Я прибежал в столовую, когда батюшка рассказывал, отчего он так долго не возвращался. «Все постромки* лопались, — говорил он, — а не постромки, так кучер то и дело что кнут свой теряет; а не то пристяжная ногу зашибет, беда, да и только! Хоть стань на дороге; уж в самом деле я подумал, не от Игоши ли?»
— От какого Игоши? — спросила его маменька.
— Да вот послушай — на завражке* я остановился лошадей покормить; прозяб я и вошел в избу погреться; в избе за столом сидят трое извозчиков, а на столе лежат четыре ложки; вот они хлеб ли режут, лишний ломоть к ложке положат; пирога ли попросят, лишний кусок отрушат…*
— Кому это вы, верно, товарищу оставляете, добрые молодцы? — спросил я.
— Товарищу не товарищу, — отвечали они, — а такому молодцу, который обид не любит.
— Да что же он такое? — спросил я.
— Да Игоша, барин.
Что за Игоша, вот я их и ну допрашивать.
— А вот послушайте, барин, — отвечал мне один из них, — летось* у земляка-то родился сынок, такой хворенький, Бог с ним, без ручек, без ножек, в чем душа; не успели за попом сходить, как он и дух испустил; до обеда не дожил. Вот, делать нечего, поплакали, погоревали, да и предали младенца земле. Только с той поры все у нас стало не по-прежнему… впрочем, Игоша, барин, малый добрый: наших лошадей бережет, гривы им заплетает,* к попу под благословенье подходит; но если же ему лишней ложки за столом не положишь или поп лишнего благословенья при отпуске в церкви не даст, то Игоша и пойдет кутить: то у попадьи квашню опрокинет или из горшка горох повыбросает; а у нас или у лошадей подкову сломает, или у колокольчика язык вырвет — мало ли что бывает.
— И! да я вижу, Игоша-то проказник у вас, — сказал я, — отдайте-ка его мне, и если он хорошо мне послужит, то у меня ему славное житье будет, я ему, пожалуй, и харчевые назначу.
Между тем лошади отдохнули, я отогрелся, сел в бричку, покатился: не отъехали версты — шлея* соскочила, потом постромки оборвались, а наконец ось пополам, — целых два часа понапрасну потеряли. В самом деле подумаешь, что Игоша ко мне привязался.
Так говорил батюшка; я не пропустил ни одного слова.

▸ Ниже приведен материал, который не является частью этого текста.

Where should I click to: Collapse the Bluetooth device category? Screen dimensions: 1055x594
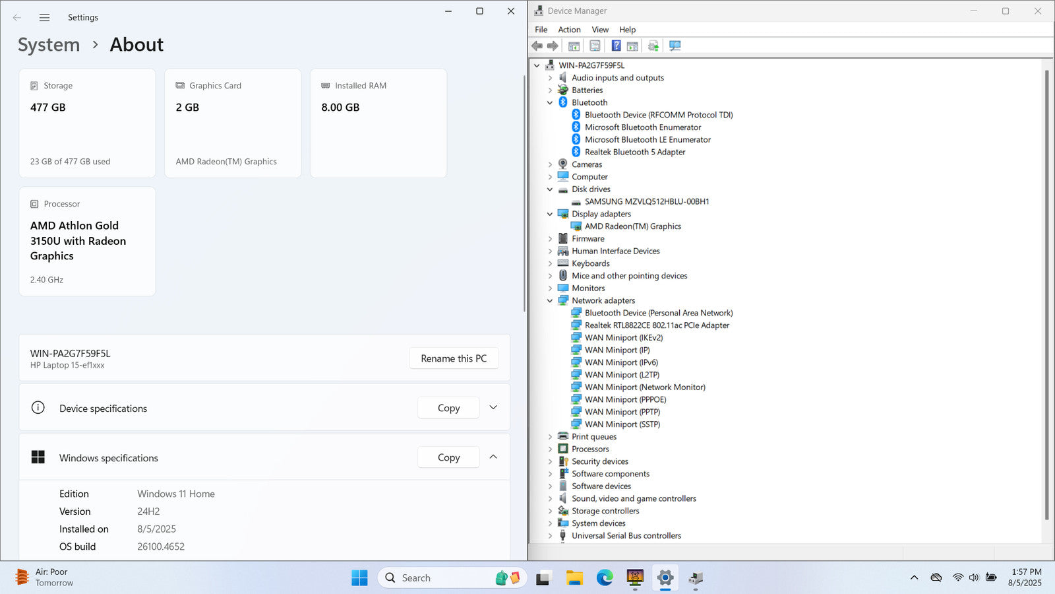coord(550,103)
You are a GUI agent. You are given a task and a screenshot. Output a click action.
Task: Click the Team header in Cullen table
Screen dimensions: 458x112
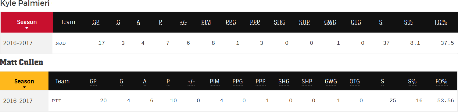click(x=63, y=82)
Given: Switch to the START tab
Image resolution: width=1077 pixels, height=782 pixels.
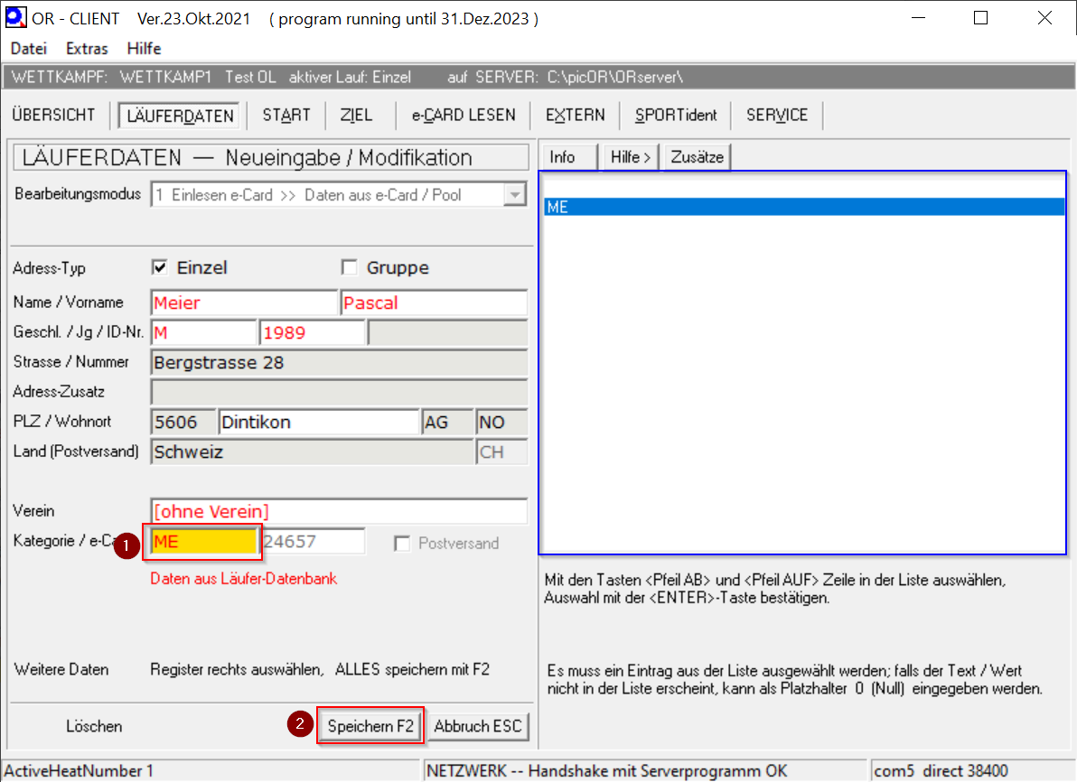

В раздумье пошел я в свою комнату, сел на полу, но игрушки меня не занимали — у меня в голове все вертелся Игоша да Игоша. Вот я смотрю — няня на ту минуту вышла — вдруг дверь отворилась; я по своему обыкновению хотел было вскочить, но невольно присел, когда увидел, что ко мне в комнату вошел, припрыгивая, маленький человечек в крестьянской рубашке, подстриженный в кружок; глаза у него горели, как угольки, и голова на шейке у него беспрестанно вертелась; с самого первого взгляда я заметил в нем что-то странное, посмотрел на него пристальнее и увидел, что у бедняжки не было ни рук, ни ног, а прыгал он всем туловищем. Смотрю, маленький человечек — прямо к столу, где у меня стояли рядком игрушки, вцепился зубами в салфетку и потянул ее, как собачонка; посыпались мои игрушки: и фарфоровая моська вдребезги, барабан у барабанщика выскочил, у колясочки слетели колеса, — я взвыл и закричал благим матом: «Что ты за негодный мальчишка — зачем ты сронил мои игрушки, эдакой злыдень! да что еще мне от нянюшки достанется! Говори — зачем ты сронил игрушки?»